Poor little Cynthia having no substantial argument to advance against this – indeed how could she have? – had recourse to a flood of tears, at once the most natural, formidable and convincing one her sex can set up. But greatly as her behaviour embarrassed me, I was committed with the farmer, and I have such an instinct in these matters, that notwithstanding Cynthia's very real distress, I could not possibly have backed out of my position with any shred of credit. Therefore taking off my great-coat I bade the poor frightened child wrap herself in it up to her ears and to stay where she was, that she might neither hear nor observe that which was going forward. She obeyed me in this, and lay sobbing softly to herself while I went forth to do battle with my friend the farmer.

On stepping out of the hovel into the yard I found my antagonist was surrounded by three or four of the farm yokels, and moreover was stripped to the waist. To judge by his expression he was plainly animated by the highest intentions towards me, and was prepared to give quite as much or even more than he was likely to receive.
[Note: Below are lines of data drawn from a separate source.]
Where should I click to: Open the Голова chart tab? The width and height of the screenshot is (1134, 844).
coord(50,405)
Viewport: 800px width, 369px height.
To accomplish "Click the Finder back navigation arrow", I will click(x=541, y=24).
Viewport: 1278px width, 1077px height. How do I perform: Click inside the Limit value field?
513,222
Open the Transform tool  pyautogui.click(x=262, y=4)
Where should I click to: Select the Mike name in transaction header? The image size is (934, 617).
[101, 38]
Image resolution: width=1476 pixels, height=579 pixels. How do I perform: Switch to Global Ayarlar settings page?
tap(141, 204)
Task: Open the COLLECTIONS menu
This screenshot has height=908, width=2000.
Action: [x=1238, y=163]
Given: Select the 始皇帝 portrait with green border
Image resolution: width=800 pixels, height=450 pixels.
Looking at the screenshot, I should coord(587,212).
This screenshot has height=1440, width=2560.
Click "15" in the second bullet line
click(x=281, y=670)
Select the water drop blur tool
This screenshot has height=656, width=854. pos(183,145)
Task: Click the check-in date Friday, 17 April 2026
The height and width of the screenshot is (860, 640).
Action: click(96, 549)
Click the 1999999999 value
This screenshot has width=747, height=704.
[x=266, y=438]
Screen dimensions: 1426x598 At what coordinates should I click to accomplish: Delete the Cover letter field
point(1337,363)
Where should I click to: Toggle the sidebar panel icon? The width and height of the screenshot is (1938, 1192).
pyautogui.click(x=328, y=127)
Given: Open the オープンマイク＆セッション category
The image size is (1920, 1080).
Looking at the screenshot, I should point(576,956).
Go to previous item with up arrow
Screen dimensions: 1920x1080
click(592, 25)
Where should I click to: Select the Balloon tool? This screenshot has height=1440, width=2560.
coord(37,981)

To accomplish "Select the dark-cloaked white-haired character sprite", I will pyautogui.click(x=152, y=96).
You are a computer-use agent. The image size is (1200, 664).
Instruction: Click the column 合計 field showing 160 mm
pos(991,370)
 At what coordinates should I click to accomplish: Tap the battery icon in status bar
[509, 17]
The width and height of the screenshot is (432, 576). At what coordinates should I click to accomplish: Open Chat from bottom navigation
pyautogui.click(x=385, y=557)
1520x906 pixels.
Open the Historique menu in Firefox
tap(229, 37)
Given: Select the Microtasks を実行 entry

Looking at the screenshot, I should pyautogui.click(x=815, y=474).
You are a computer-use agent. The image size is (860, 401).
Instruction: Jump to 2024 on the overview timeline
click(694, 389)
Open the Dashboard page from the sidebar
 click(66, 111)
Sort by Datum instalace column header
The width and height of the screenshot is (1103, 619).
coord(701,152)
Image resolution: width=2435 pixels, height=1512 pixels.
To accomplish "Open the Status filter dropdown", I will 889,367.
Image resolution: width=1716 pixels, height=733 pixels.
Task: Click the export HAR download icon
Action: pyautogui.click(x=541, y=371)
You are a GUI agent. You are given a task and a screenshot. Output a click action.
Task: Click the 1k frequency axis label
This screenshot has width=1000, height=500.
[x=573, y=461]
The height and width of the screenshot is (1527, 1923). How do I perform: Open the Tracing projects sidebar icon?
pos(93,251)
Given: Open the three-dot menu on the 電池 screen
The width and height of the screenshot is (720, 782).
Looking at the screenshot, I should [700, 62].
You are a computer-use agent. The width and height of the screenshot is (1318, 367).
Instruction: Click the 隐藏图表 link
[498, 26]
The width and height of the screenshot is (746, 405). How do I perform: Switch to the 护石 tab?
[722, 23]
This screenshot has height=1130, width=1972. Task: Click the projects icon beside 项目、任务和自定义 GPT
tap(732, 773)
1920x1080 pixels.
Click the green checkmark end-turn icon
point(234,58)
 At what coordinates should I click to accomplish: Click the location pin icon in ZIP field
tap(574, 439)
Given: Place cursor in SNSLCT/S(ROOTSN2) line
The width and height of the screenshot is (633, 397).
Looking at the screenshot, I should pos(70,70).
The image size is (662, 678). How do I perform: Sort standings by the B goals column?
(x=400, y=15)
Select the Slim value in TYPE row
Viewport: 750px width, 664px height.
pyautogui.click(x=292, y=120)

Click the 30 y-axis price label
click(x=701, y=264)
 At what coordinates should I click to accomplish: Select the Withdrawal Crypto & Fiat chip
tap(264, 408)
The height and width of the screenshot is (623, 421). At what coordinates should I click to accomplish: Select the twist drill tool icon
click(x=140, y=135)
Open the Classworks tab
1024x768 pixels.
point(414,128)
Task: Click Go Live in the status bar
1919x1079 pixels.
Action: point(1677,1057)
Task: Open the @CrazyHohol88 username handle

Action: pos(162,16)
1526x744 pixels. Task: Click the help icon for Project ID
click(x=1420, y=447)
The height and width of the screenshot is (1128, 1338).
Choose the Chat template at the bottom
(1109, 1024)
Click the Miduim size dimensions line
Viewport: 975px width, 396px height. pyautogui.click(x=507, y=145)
"Now then, my lad," he says briskly, "I'm a-going to do as well by you as Tench did last week by the Fightin' Tinman. Now then, Joe Barker, and you, Bill Blagg, come on with them there pails and moppses."

To my infinite delight I saw that the two children of the soil in question were bearing two buckets of water towards us with a sponge floating on the top of each.

"We can't have this done in due and proper form according to the reggerlations," says this sportsman of a farmer in an apologetic voice, "because you see we've got no judge, and none o' these men o' mine could be trusted with the dooties. I wish Squire was here, I do so. We could have it all done proper then accordin' to the reggerlations. Squire was Tench's backer down Putney way last week, and knows all the reggerlations off by heart, does Squire. He only lives just across the road, and if you'll wait a minute I'll have him fetched."